Table 3 shows that the contents of seven NTs changed significantly between the blank group, the model group, and the rats in the A. rosea flower extract administration group. Among them, the contents of 5-HT, E, DA, and NE showed a decreasing trend after poisoning. The contents of GABA, Tyn, and 5-HIAA increased after poisoning. The levels of all seven NTs gradually returned to normal levels after the administration of A. rosea flower extract. According to the literature, 5-HT, E, DA, and NE are NTs capable of producing pleasure. Animals with decreased levels of these four NTs show symptoms such as dyspnea, dizziness, depression, and slow heartbeat [16,33,34]. Increased levels of 5-HIAA lead to symptoms such as nerve paralysis, consistent with the symptoms of TTX intoxication.

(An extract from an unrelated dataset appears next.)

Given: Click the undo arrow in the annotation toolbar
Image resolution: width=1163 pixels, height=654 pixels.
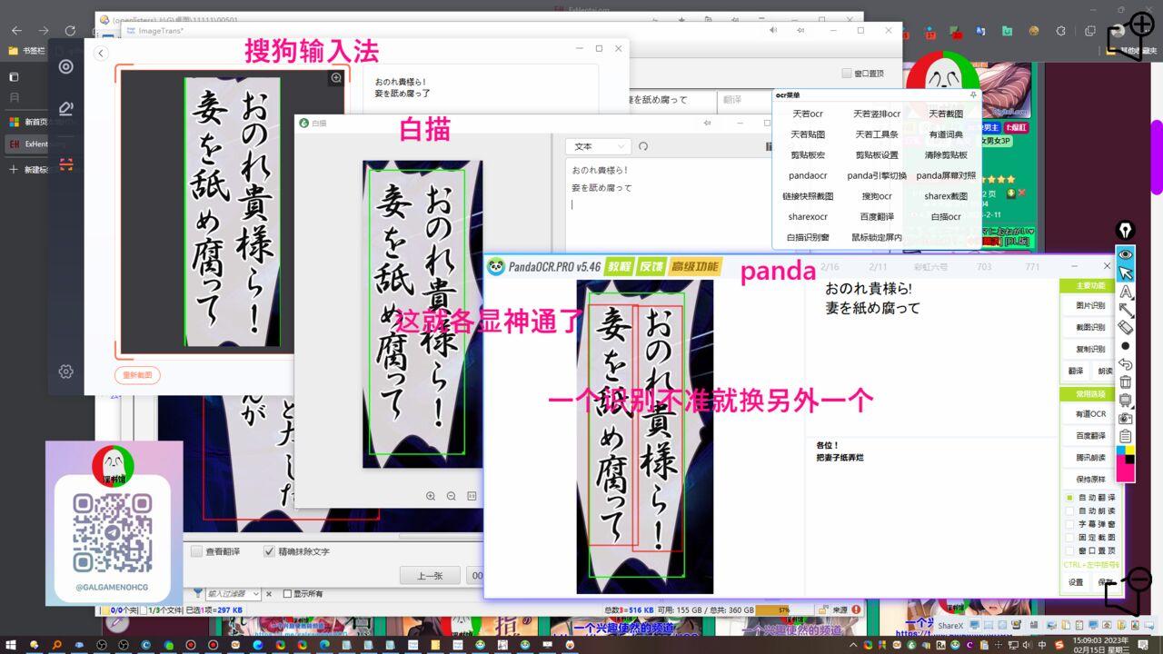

Increased GABA levels, which is an inhibitory NT, leads to lower blood pressure and promotes sleep, consistent with the behavioral changes of TTX-intoxicated rats and normal rats in the experiment [35]. Furthermore, the increase in Tyn content in the brain tissue of the poisoned rats may be related to its ability to reduce motoneuron intrinsic excitability, and the exact mechanism requires further investigation [36]. Based on the above experimental results, we proved that A. rosea flower extract has a certain therapeutic effect on the poisoning of TTX rats. The change in NT content may be used as a detoxification indicator.

2.7. Statistical Analysis

SPSS23.0 software was used to statistically analyze the NT concentrations in the brain tissue of rats in each group. The differences among the five groups of samples were examined with the post hoc comparison least significant difference method, Bonferroni t-test, and ANOVA. The results revealed that the p value among the blank, model, and drug administration groups were less than 0.05, which was statistically significant. The results are shown in Figure 3.
According to Figure 3, there was no significant difference between the blank group and the high-dose group in the levels of E, DA, 5-HT, and GABA, indicating that the high-dose ethyl acetate extract of A. rosea flower had the best therapeutic effect on these four neurotransmitters. There was no significant difference between the blank group and the medium- and high-dose groups in the levels of 5-HIAA, and the levels of the high-dose group were closer to those of the blank group, indicating a significant effect of high-dose ethyl acetate extract of A. rosea flower on 5-HIAA levels. However, the levels of Tyn and NE were not significantly different between the blank group and the high-, medium- and low-dose groups, indicating that low-dose ethyl acetate extract of A. rosea flower can reverse the levels of both neurotransmitters.

3. Experiment

3.1. Chemical and Reagents

HPLC-grade acetonitrile, methanol, and formic acid were purchased from Aladdin (Shanghai, China). Ethyl acetate, petroleum ether, and anhydrous ethanol were purchased from Sinopharm (Shanghai, China). DA, DOPAC, 5-HIAA, NE, and Tyn were purchased from Macklin (Shanghai, China). E, HVA, 5-HT, GABA, and 5-HICA (IS) were supplied by Aladdin (Shanghai, China). Unless otherwise noted, all chemical reagents were untreated and analytical-reagent grade. Dried A. rosea flower powder was purchased from Oriental Red Herb Company.

3.2. Instrumentation

The instruments used were as follows: a triple-quadrupole MS 8040 (Shimadzu Corporation, Kyoto, Japan), a UV-2450 spectrometer (Shimadzu Corporation, Kyoto, Japan), a KQ-100TDV ultrasonic water bath with temperature control (Kunshan Ultrasonic Instrument Co., Ltd., Kunshan, China), an AR224CN electronic balance (Ohaus Instrument Co., Ltd., Changzhou, China), a TG16-WS high-speed bench centrifuge (Hunan Michael Experimental Instrument Co., Ltd., Hunan, China), an SZ-93 automatic double-pure water distillatory (Shanghai YaRong Biochemical Instrument Factory, Shanghai, China), and a tissue homogenizer (Shanghai Jingxin Industrial Development Co., Ltd., Shanghai, China).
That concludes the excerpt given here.